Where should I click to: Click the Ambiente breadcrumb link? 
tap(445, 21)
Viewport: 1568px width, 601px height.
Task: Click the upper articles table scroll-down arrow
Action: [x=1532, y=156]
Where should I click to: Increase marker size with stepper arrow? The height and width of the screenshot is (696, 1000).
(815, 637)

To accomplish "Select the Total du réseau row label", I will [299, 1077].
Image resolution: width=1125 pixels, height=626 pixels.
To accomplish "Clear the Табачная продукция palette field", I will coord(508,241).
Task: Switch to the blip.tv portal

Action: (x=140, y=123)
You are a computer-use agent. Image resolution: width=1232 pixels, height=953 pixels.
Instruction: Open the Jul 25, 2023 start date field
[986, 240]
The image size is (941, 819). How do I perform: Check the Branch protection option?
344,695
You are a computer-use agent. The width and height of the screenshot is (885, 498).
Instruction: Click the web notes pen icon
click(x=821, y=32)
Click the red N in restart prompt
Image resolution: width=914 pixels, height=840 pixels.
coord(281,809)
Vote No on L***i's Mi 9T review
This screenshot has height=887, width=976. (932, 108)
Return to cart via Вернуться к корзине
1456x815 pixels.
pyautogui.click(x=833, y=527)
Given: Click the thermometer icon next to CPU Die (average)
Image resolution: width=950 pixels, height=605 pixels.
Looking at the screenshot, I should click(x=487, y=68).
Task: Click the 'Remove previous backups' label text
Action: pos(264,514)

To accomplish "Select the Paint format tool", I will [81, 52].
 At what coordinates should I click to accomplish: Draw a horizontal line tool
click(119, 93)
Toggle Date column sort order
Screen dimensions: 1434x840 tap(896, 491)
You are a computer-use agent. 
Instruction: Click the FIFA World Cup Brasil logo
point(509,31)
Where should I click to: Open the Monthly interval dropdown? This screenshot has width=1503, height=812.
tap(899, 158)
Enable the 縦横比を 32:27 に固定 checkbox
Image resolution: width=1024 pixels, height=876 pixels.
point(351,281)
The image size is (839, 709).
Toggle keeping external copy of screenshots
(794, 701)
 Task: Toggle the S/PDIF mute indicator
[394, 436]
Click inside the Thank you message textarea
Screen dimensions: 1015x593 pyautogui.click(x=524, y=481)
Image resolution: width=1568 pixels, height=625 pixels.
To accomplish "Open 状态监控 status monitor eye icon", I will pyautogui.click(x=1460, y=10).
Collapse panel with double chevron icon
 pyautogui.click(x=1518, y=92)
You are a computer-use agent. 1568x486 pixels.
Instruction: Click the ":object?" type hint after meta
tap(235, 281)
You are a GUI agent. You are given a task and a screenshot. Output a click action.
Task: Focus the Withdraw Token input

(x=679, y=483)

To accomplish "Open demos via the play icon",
########################################
→ Activity:
From the material above, gather all lines that include the string "computer" and copy them.

→ Solution to this task:
You are a computer-use agent. Image resolution: width=1232 pixels, height=953 pixels.
You are a computer-use agent. The width and height of the screenshot is (885, 498).
You are a computer-use agent. 
You are a computer-use agent. 1568x486 pixels.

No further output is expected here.